Escribo cuando Valladolid amanece con la friura de los inviernos de toda la vida. Escribo cuando me acabo de enterar –por esos raros acasos que alían a la informática con viajes ineludibles y acaban esquivando las noticias-- de la muerte de una persona muy querida. Escribo, pues, con una doble consternación: la de haberme enterado demasiado tarde de la mala nueva y la de no haber podido acompañar en el dolor a sus allegados más directos de forma también más directa. Escribo sin que estas líneas pretendan oficiar de alegato exculpatorio, o de cubrir el expediente de un obituario de urgencia. Escribo porque, como bien saben los allegados aludidos, acuso en el corazón y siento en el alma el aldabonazo con que me ha despertado esta mañana que parte a febrero por la mitad.

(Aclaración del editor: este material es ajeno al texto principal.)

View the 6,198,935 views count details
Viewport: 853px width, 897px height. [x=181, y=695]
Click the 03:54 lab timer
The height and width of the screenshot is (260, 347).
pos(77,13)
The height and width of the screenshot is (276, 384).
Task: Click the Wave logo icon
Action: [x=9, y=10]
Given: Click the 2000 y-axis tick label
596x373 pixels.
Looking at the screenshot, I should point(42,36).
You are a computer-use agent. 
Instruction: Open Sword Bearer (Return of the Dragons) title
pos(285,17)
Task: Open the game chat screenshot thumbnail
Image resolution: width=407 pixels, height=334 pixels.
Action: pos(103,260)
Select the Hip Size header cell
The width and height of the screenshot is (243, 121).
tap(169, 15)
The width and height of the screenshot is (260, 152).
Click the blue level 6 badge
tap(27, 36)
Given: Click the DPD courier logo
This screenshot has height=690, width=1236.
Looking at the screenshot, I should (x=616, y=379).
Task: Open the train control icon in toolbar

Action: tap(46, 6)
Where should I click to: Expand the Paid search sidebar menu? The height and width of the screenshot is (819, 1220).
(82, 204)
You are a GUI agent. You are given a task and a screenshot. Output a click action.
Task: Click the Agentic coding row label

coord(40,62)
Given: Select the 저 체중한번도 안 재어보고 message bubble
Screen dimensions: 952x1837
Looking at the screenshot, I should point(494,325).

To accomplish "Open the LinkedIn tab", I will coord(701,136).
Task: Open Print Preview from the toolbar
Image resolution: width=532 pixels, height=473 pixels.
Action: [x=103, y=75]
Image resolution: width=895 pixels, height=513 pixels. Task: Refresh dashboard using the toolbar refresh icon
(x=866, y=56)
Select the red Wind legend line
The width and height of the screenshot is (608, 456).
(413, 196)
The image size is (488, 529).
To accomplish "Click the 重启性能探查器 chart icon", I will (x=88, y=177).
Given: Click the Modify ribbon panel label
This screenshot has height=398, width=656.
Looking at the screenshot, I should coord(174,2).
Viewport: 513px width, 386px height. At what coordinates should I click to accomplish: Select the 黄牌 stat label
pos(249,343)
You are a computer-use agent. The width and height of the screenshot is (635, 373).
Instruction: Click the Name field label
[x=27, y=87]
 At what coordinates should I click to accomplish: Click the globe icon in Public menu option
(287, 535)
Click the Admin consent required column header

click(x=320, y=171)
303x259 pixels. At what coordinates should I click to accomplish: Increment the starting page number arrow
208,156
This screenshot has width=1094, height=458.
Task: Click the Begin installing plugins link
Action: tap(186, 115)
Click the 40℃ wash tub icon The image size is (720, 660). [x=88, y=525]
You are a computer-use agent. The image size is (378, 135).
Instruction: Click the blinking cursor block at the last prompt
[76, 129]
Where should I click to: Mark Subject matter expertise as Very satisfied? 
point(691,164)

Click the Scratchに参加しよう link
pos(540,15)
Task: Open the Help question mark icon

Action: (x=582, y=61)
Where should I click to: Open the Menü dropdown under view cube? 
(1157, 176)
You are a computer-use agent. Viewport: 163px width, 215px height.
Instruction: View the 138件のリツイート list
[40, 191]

Ha muerto en Sevilla Remedios Gago. Dicho así, a las gentes del común, incluso a las del mundo del toro –salvo a las muy instruidas en su reciente historia—la noticia podría carecer de un impacto inmediato, por tanto, hay que apresurarse a precisar su verdadera identidad: Remedín, la esposa del torero Manolo Vázquez. La esposa, digo, que no la viuda, porque ella jamás asumió la muerte de su muy amado esposo como una separación total, como una cuestión irrecuperable, a tal punto, que conservó como preciada reliquia --¡vivo!—su número de teléfono. El mismo número que ocupa mi agenda con el nombre del torero, por lo cual, lo marcaba con frecuencia para que Remedín me contara sus cosas… hasta que, irremediablemente, la congoja le iba ganando espacio a la nostalgia.

Hace unos pocos días le pregunté por ella a su hijo Manuel, y su gesto, más que sus palabras, me llenaron de preocupación. Hoy acabo de confirmar los peores augurios, y me rebela el hecho de no poder abrazar a Manu y a sus hermanas, todos ellos tan queridos para mí y para quien ocupa el primer lugar en mi vínculo familiar, que ellos tan bien conocen. Ya comprendo que los abrazos por escrito pueden llegar con debilidad, pero, en este caso la lejanía no es más que una circunstancia. La distancia no es el olvido.

Con el adiós de Remedín podría parecer que se ha desenganchado definitivamente esa cadena de dos sólidos eslabones que componían la hija del apoderado Andrés Gago –el de Arrusa, como decía ella—y la de uno de los baluartes de la dinastía de artistas más preclaros de Sevilla, capital; pero qué va. La imagen de Remedín y Manolo yendo de bracete por las calles del mundo es tan irrepetible que, para quienes conocimos a los protagonistas en las distancias cortas, tiene bien ganada la categoría de imborrable. Si no pecara de irreverente, me atrevería a decir que Remedín, antes de ese encuentro que la fe cristiana asegura con el Todopoderoso, le pedirá al barbudo apóstol que tiene las llaves de la Gloria que la reúna primero con su manolováquez.

Escribo estas cosas, en un día que --en el orden más comercial que eclesiástico--, el calendario ha querido señalar como el de los enamorados. También es casualidad.